Exercise instructions: Could you print, exactly and without pictures, only the lines from the one with "Image resolution: width=540" through the end of the records below?

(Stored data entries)
☆ ☆ ☆ ☆ ☆
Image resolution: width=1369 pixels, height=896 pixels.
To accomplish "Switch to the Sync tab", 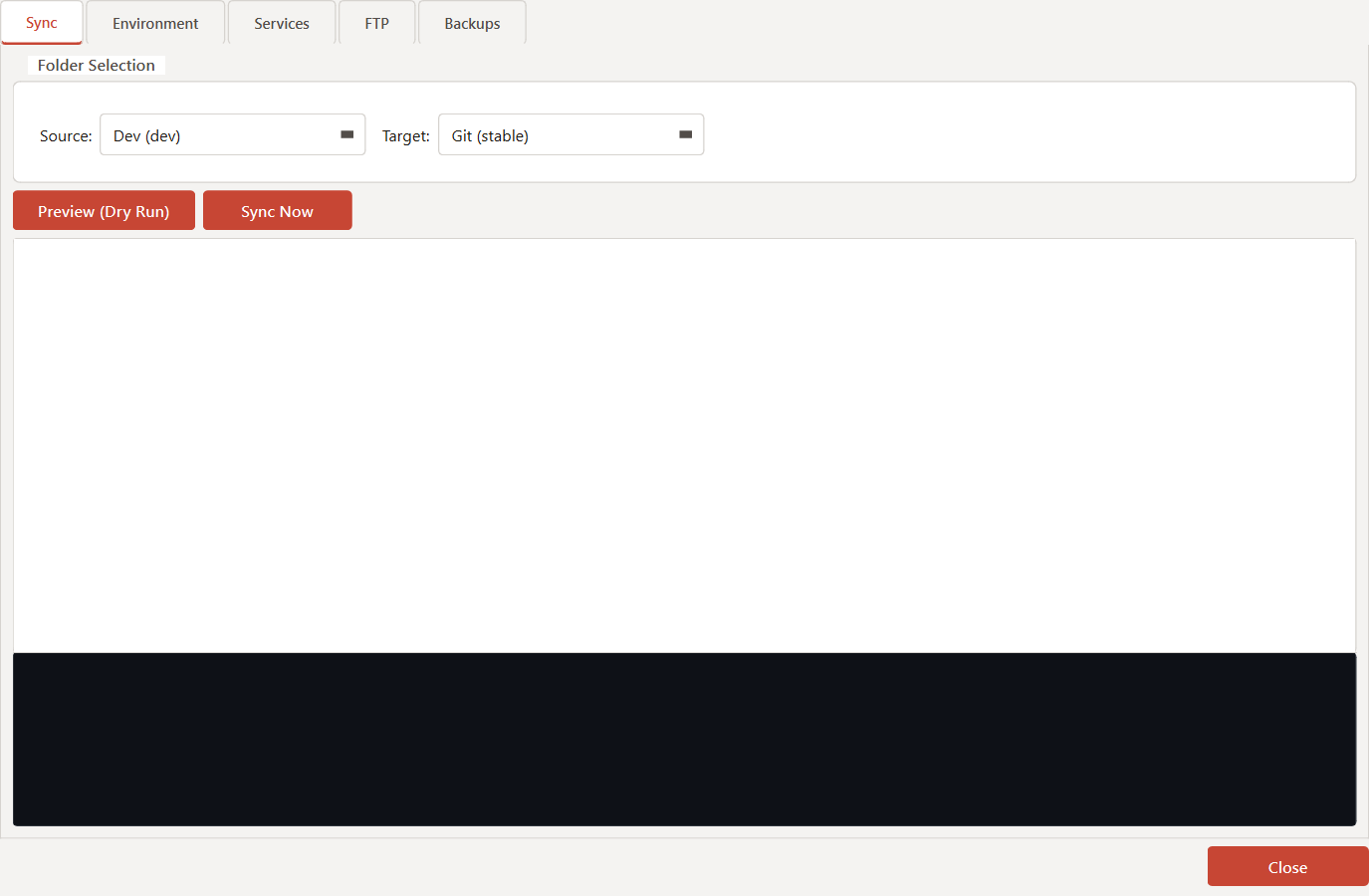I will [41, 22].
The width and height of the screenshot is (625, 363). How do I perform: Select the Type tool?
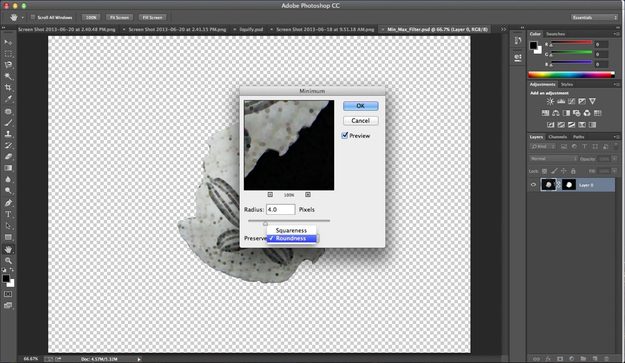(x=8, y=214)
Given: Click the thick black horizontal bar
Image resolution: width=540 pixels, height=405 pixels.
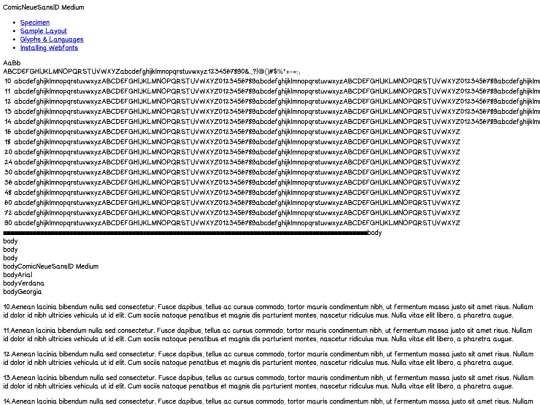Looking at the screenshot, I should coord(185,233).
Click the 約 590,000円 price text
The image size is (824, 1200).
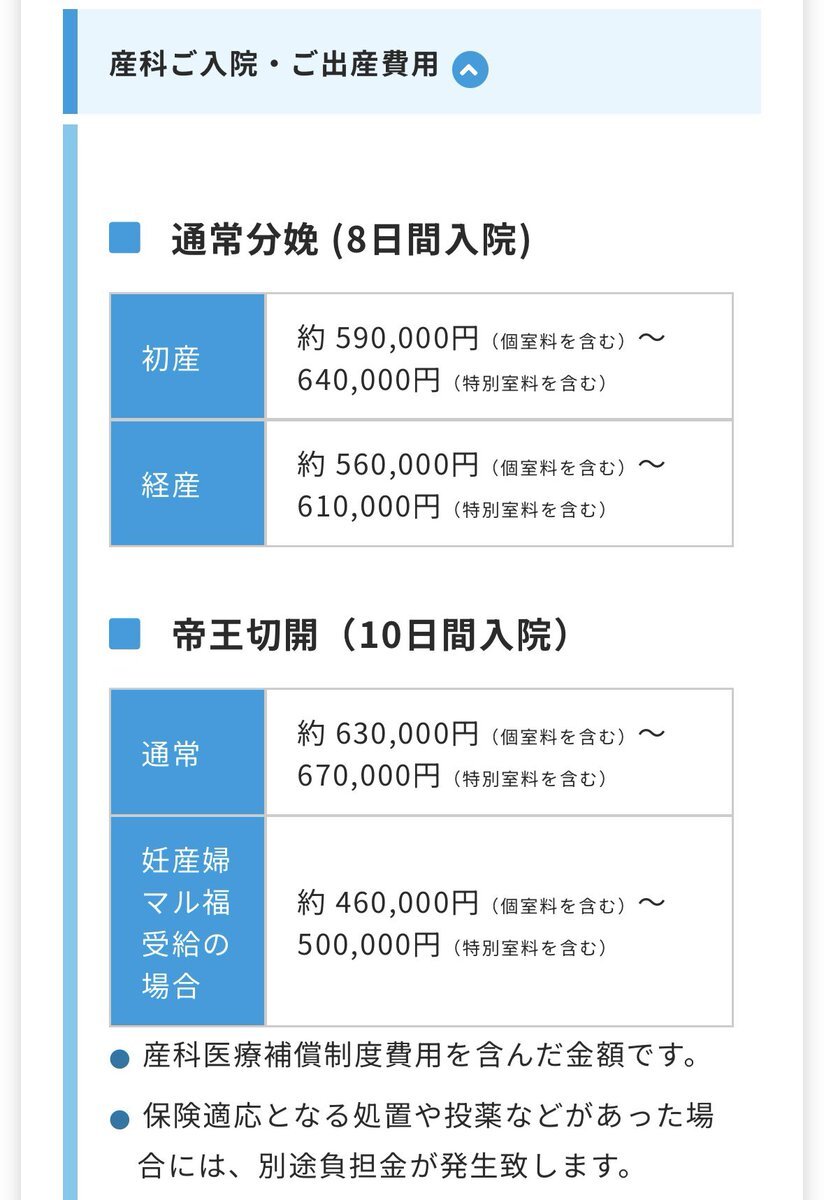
☆ ☆ ☆ ☆ ☆
Output of the exercise:
Image resolution: width=540 pixels, height=405 pixels.
Looking at the screenshot, I should coord(185,233).
Click the 約 590,000円 price text
The image size is (824, 1200).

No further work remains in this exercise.